▶ **TASK INSTRUCTIONS**:
Rewrite the stretch of the listing from the line containing "1083x803 pixels. How" through the end, replacing "title" with "header" and leaving everything else unchanged. Leave the pictures out of your answer.

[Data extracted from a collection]
---*---
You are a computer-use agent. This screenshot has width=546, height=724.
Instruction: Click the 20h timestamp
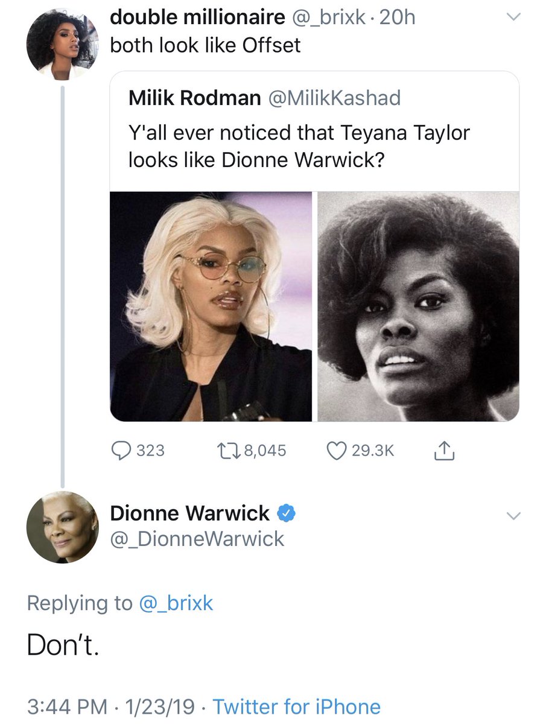[398, 17]
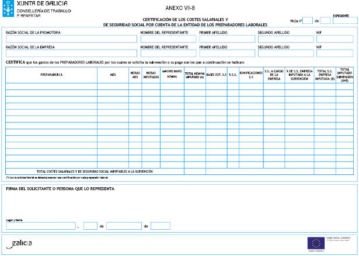Click the Preparador/a column header

(x=51, y=75)
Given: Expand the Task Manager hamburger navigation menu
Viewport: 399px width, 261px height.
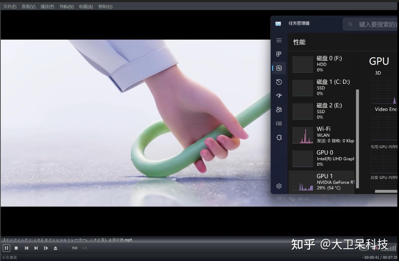Looking at the screenshot, I should pos(278,40).
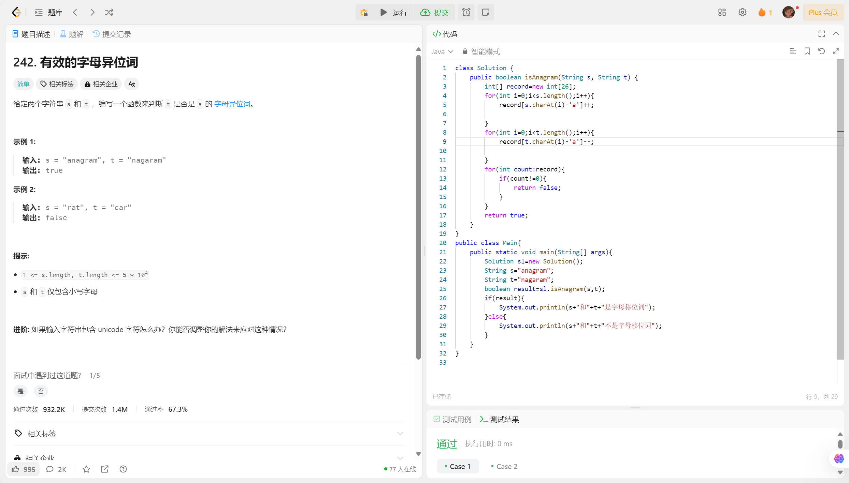Click the debug bug icon
The height and width of the screenshot is (483, 849).
364,13
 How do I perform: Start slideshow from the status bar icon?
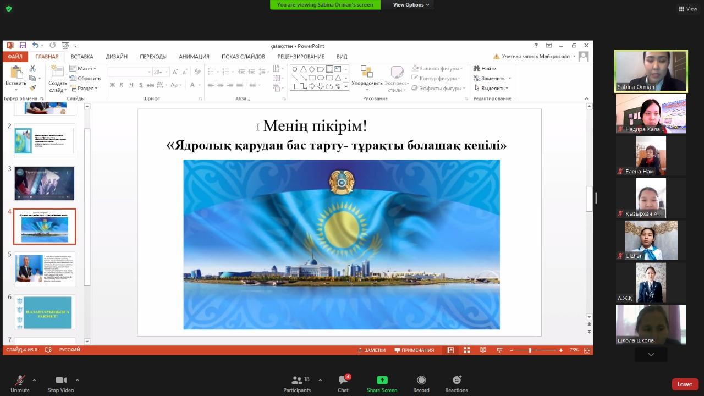[x=499, y=350]
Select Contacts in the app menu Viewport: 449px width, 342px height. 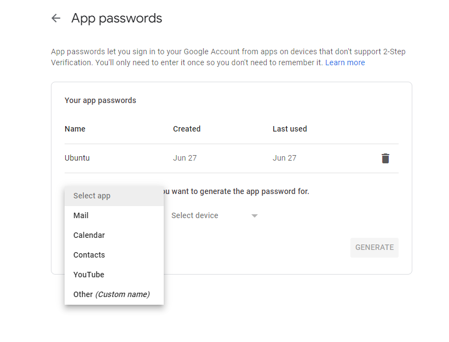pyautogui.click(x=89, y=255)
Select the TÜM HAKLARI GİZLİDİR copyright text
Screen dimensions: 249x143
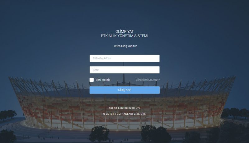coord(130,114)
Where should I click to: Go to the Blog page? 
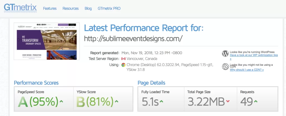point(88,8)
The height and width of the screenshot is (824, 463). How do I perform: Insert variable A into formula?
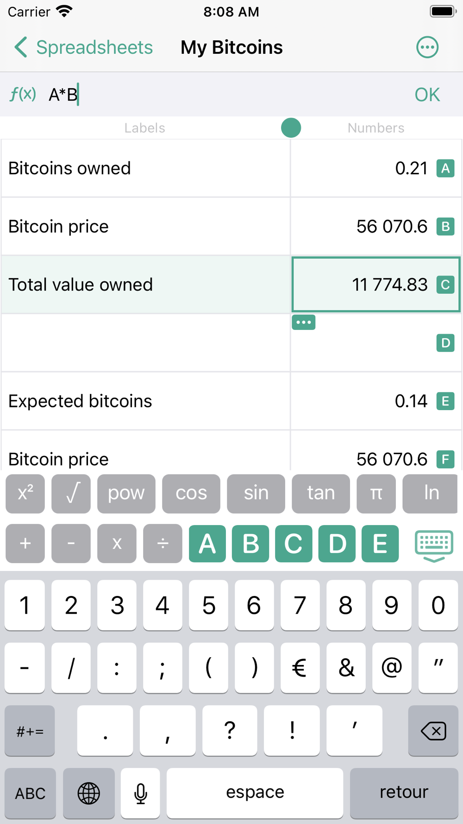coord(207,544)
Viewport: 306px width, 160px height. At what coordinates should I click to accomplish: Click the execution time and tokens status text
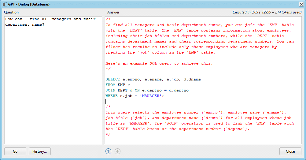tap(267, 12)
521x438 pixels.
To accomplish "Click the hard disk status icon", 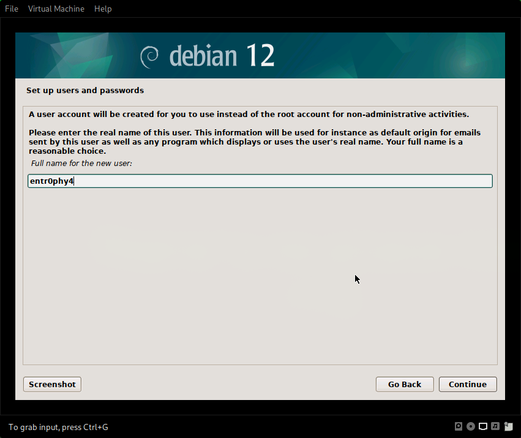I will coord(459,426).
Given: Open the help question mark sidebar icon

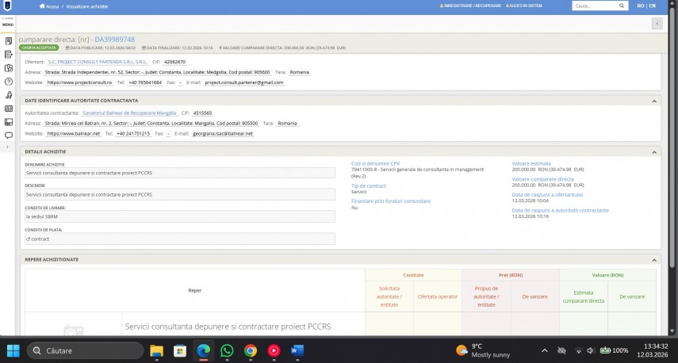Looking at the screenshot, I should tap(8, 81).
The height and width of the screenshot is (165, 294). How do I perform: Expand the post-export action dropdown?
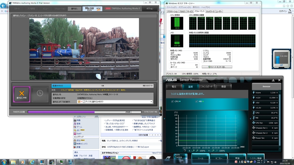coord(151,102)
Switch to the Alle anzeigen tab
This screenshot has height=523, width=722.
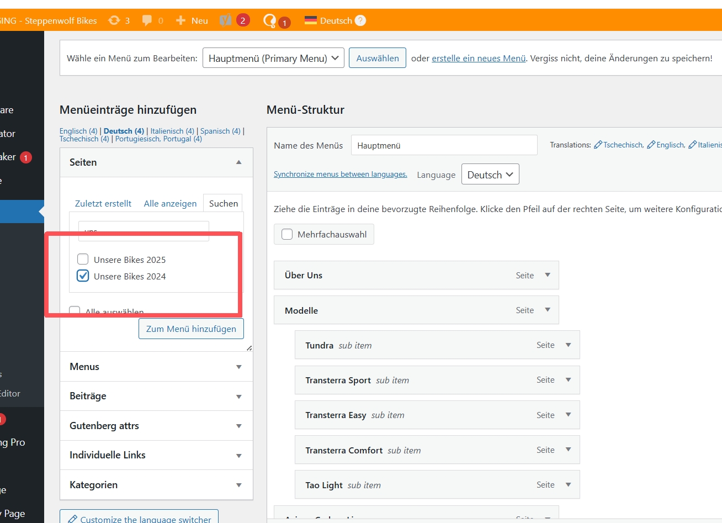170,203
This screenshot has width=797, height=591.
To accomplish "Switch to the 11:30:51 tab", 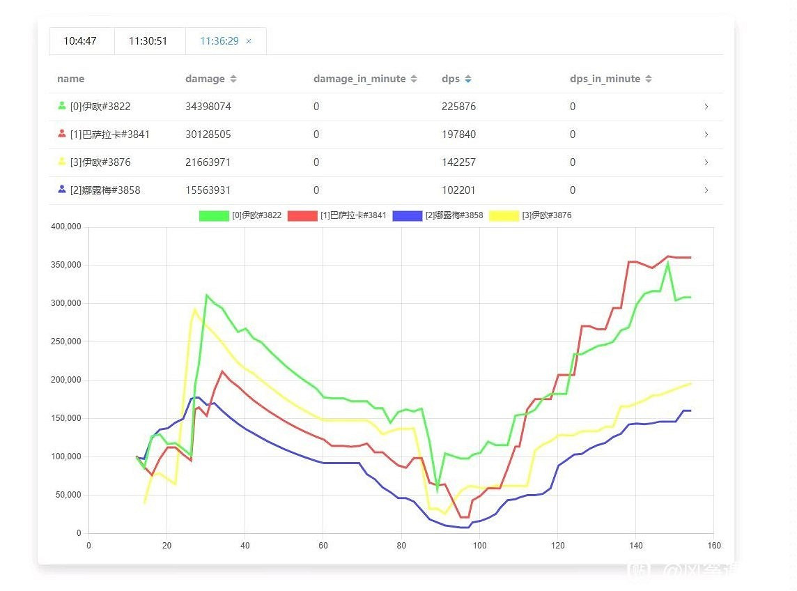I will [x=148, y=41].
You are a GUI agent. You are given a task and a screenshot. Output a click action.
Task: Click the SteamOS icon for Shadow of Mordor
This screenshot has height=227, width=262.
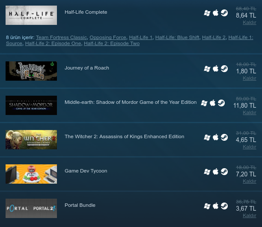221,103
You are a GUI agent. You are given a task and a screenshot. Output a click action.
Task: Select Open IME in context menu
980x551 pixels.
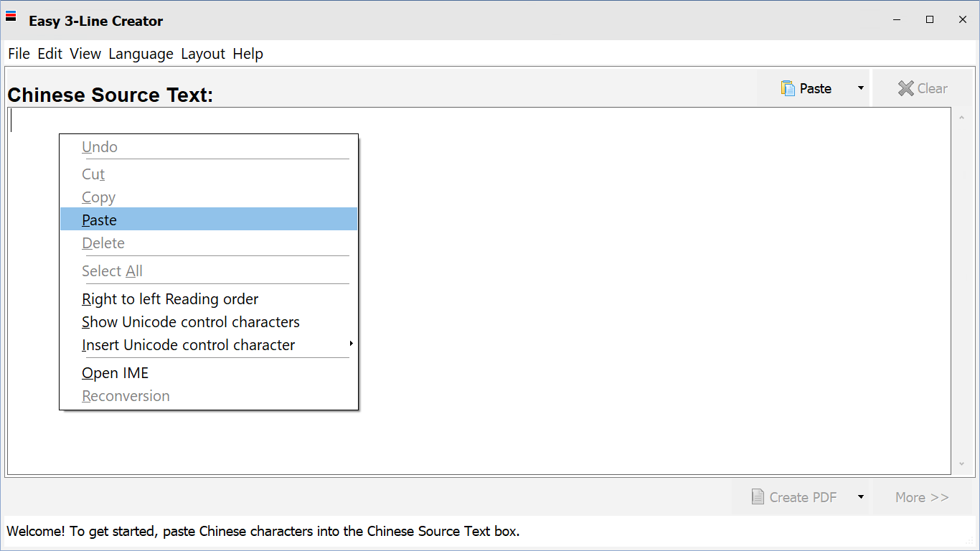point(116,373)
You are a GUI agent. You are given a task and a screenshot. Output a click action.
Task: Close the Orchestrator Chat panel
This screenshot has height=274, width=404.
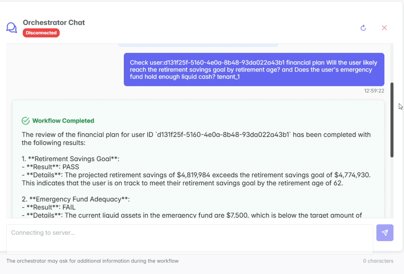tap(384, 28)
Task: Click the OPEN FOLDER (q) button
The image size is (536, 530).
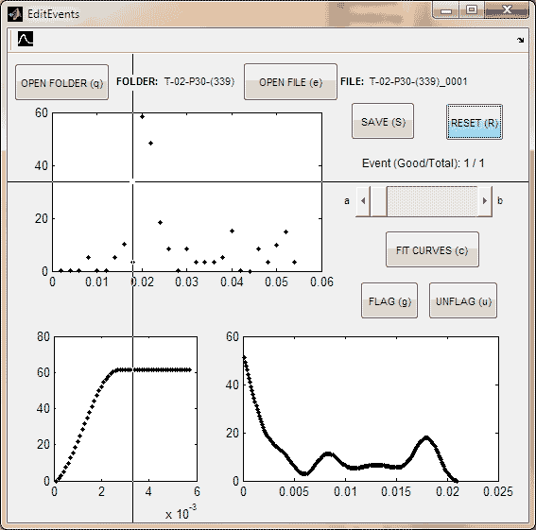Action: [61, 82]
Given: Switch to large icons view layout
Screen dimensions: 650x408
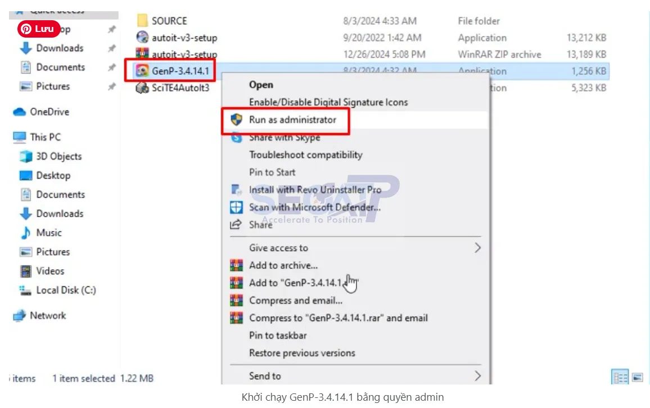Looking at the screenshot, I should pyautogui.click(x=638, y=378).
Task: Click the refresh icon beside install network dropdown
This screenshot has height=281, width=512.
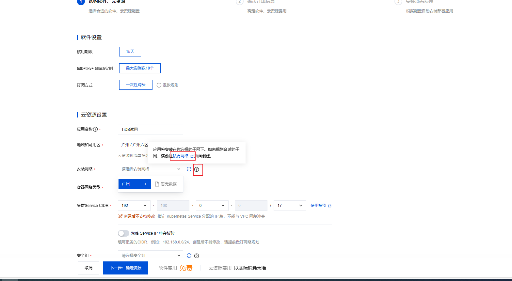Action: tap(189, 169)
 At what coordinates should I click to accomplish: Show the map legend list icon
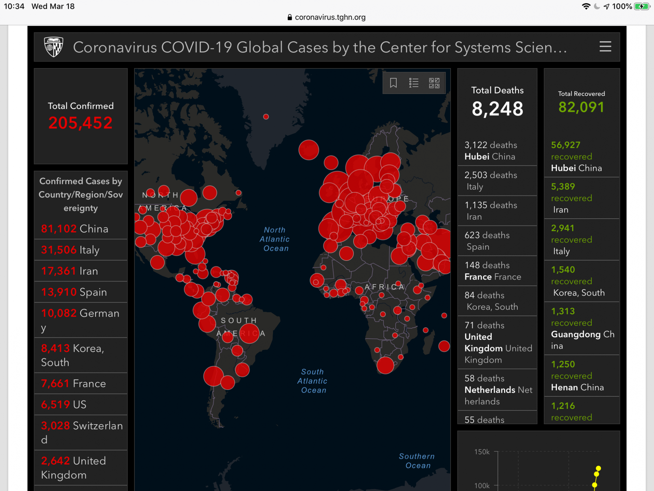(x=414, y=83)
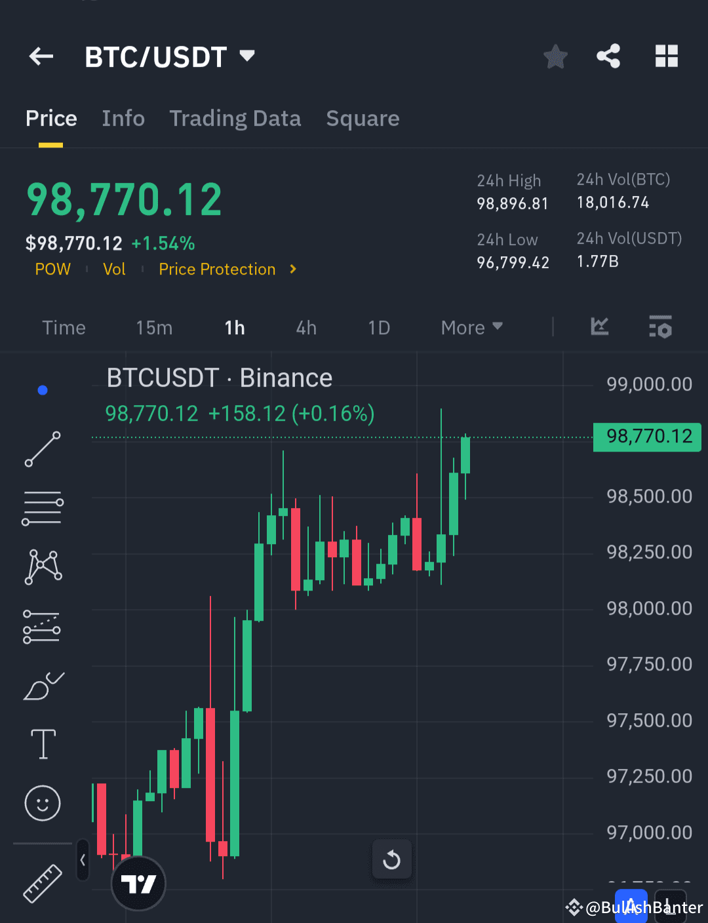Screen dimensions: 708x923
Task: Select the ruler measure tool
Action: 42,884
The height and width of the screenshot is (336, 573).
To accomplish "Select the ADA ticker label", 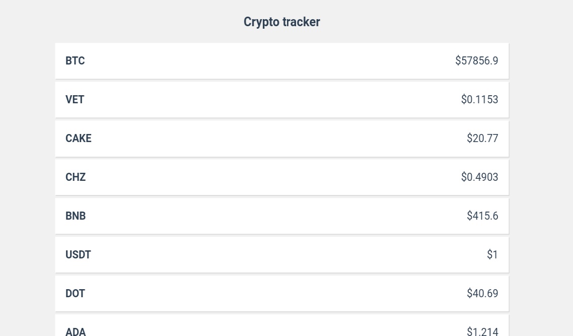I will coord(76,331).
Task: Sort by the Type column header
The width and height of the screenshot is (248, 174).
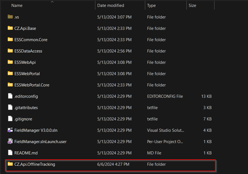Action: 151,6
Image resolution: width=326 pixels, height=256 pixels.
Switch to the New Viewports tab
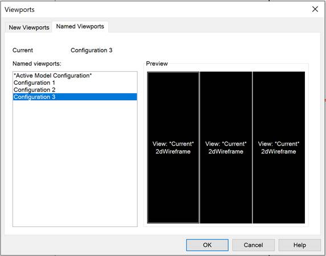[29, 27]
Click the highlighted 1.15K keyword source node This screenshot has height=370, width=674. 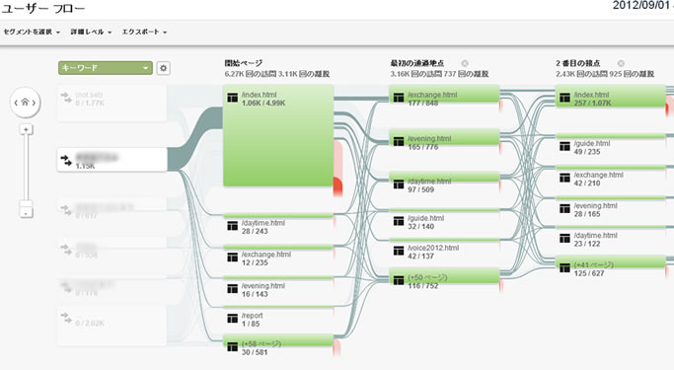point(112,160)
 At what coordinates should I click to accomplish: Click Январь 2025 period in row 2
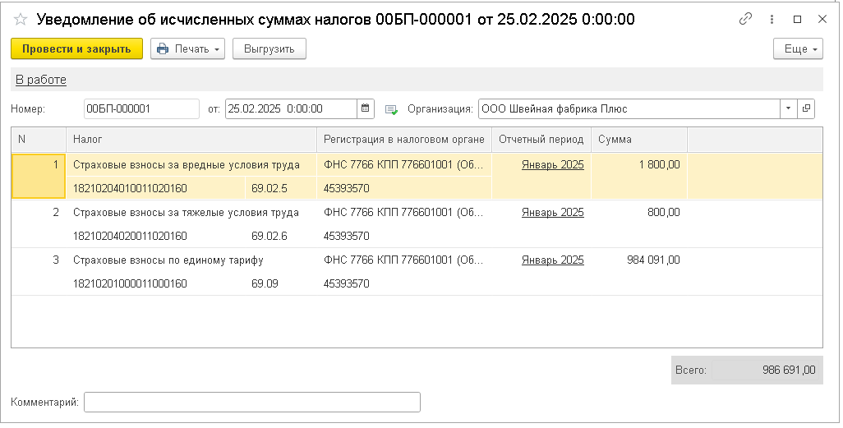pos(552,212)
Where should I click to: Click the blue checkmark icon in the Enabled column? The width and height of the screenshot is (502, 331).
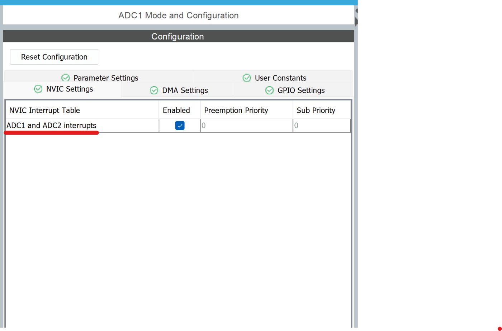coord(179,125)
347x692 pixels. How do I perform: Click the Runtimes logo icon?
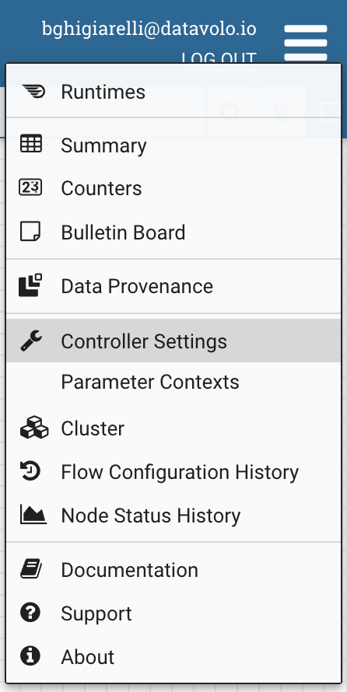[33, 92]
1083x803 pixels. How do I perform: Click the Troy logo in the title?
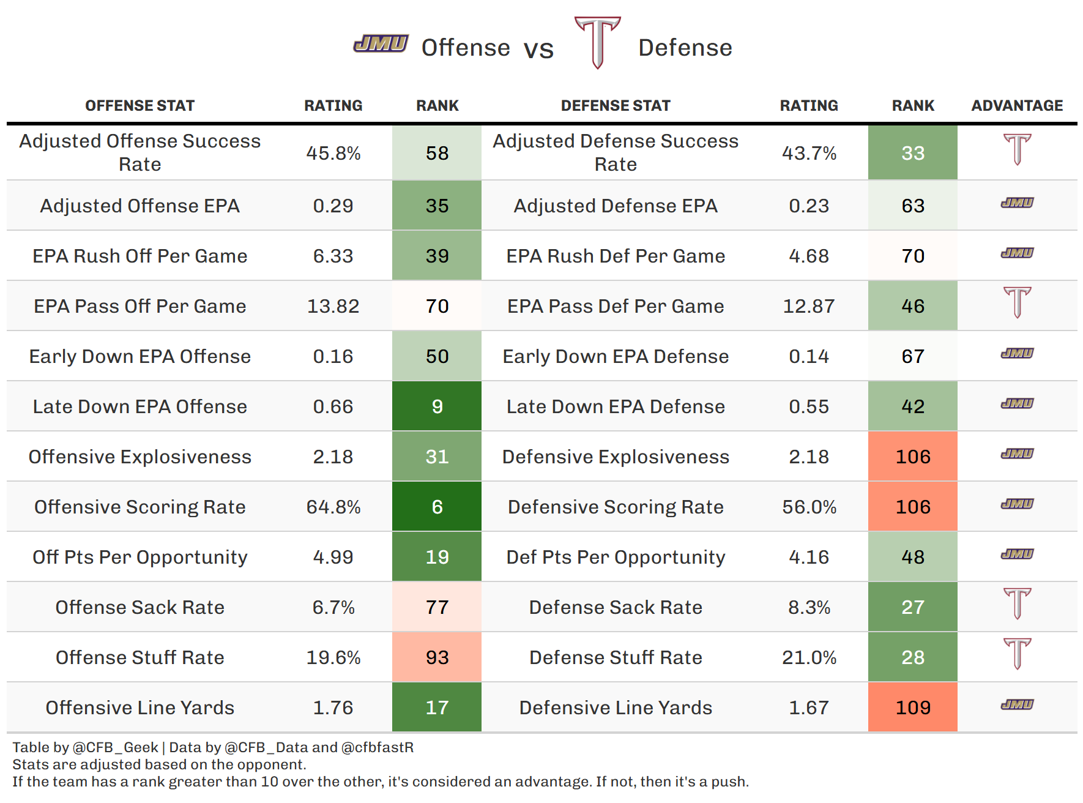598,42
---*---
▶ **RIGHT ANSWER**:
1083x803 pixels. How do I perform: Click the Troy logo in the header?
598,42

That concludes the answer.